CS Colloquium: Towards Scalable Representation Learning for Visual Recognition

Speaker: Saining Xie

Location: 60 Fifth Avenue, Room 150
Videoconference link: https://nyu.zoom.us/j/91395863843

Date: Tuesday, March 29, 2022

A powerful biological and cognitive representation is essential for
humans' remarkable visual recognition abilities. Deep learning has
achieved unprecedented success in a variety of domains over the last
decade. One major driving force is representation learning, which is
concerned with learning efficient, accurate, and robust representations
from raw data that are useful for a downstream classifier or predictor.
A modern deep learning system is composed of two core and often
intertwined components: 1) neural network architectures and 2)
representation learning algorithms. In this talk, we will present
several studies in both directions. On the neural network modeling side,
we will examine modern network design principles and how they affect the
scaling behavior of ConvNets and recent Vision Transformers.
Additionally, we will demonstrate how we can acquire a better
understanding of neural network connectivity patterns through the lens
of random graphs.

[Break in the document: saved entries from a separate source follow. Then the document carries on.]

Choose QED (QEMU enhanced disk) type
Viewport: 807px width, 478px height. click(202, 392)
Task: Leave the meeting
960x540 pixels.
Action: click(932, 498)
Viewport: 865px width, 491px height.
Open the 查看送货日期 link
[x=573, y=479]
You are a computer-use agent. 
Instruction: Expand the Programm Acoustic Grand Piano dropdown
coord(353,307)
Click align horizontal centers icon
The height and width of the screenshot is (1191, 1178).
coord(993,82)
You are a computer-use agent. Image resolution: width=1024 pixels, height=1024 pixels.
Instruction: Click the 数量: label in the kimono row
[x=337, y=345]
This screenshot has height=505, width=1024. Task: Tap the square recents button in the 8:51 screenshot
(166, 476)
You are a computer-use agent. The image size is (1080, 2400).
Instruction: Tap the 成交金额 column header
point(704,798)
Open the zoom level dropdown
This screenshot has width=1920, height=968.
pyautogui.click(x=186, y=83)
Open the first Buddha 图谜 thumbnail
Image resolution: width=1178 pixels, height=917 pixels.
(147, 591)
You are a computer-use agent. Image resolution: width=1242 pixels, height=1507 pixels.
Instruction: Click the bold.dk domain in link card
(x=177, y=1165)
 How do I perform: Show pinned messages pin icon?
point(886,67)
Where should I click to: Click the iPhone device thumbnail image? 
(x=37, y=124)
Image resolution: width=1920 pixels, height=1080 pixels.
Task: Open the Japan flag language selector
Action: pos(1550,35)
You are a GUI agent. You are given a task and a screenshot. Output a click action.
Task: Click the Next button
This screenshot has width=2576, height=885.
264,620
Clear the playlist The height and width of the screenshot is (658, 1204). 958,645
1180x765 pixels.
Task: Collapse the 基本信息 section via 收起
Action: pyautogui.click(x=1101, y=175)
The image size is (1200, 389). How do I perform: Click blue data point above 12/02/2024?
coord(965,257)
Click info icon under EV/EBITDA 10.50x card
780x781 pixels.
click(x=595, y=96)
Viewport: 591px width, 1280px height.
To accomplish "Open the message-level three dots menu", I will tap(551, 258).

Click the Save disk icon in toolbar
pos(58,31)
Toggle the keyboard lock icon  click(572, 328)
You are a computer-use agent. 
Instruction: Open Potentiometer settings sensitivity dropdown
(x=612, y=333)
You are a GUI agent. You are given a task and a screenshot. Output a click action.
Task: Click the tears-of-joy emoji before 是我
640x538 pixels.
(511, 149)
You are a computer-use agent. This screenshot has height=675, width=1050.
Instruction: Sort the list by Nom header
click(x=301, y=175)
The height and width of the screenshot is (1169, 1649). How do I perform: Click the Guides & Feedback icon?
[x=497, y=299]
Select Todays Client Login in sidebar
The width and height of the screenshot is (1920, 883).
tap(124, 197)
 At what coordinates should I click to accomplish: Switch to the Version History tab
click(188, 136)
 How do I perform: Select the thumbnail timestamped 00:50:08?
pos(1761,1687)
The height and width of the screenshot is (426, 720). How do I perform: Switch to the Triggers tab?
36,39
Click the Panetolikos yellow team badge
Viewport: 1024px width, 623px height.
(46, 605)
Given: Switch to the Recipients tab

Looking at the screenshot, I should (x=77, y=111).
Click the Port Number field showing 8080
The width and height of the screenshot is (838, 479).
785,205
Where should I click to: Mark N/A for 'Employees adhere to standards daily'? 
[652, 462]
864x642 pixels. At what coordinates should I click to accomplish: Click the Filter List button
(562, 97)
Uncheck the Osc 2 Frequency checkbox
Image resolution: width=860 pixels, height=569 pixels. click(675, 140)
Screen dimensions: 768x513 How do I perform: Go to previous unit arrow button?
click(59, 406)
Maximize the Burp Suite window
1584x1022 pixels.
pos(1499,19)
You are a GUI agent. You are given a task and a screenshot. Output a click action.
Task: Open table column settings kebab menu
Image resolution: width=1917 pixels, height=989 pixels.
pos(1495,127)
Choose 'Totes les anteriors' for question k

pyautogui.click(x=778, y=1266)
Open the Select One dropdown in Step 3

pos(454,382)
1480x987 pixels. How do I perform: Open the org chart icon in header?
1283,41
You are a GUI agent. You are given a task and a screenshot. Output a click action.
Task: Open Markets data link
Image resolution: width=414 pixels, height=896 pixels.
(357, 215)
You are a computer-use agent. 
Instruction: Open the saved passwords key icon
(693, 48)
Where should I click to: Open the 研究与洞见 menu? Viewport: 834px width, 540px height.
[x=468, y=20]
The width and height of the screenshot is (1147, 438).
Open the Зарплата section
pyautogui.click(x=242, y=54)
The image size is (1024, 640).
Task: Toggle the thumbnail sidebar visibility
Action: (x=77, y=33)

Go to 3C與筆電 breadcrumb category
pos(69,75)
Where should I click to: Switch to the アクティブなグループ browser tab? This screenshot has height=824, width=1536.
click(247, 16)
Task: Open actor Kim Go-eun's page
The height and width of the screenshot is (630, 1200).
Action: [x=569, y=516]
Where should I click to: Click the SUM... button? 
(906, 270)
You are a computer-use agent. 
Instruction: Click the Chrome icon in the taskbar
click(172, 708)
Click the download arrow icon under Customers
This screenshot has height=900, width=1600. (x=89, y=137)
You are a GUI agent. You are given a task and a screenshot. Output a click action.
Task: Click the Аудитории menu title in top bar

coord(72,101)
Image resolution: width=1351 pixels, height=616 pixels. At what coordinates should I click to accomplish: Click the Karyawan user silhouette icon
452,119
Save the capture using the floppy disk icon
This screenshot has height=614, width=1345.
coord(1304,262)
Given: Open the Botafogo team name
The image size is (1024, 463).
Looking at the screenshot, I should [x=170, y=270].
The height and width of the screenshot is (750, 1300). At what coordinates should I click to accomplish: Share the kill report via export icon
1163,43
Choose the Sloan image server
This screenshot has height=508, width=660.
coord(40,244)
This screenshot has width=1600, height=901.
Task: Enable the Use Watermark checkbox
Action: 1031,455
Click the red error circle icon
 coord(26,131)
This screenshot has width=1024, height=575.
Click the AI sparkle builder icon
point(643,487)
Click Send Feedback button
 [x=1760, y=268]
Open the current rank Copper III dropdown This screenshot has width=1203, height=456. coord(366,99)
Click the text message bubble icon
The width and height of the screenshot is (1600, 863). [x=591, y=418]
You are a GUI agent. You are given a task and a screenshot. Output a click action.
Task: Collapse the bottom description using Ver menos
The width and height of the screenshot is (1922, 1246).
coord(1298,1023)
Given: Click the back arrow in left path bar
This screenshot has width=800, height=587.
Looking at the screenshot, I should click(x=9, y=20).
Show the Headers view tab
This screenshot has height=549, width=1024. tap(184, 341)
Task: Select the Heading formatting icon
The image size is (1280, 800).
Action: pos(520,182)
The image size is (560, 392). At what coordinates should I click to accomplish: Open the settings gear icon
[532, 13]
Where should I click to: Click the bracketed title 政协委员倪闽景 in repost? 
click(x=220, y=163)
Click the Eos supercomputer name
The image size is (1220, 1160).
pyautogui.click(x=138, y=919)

In terms of representation learning algorithms, we
will discuss our recent efforts to move beyond the traditional
supervised learning paradigm and demonstrate how self-supervised visual
representation learning, which does not require human annotated labels,
can outperform its supervised learning counterpart across a variety of
visual recognition tasks. The talk will encompass a variety of vision
application domains and modalities (e.g. 2D images, 3D scenes and
languages). The goal is to show existing connections between the
techniques specialized for different input modalities and provide some
insights about diverse challenges that each modality presents. Finally,
we will discuss several pressing challenges and opportunities that the
``big model era’’ raises for computer vision research.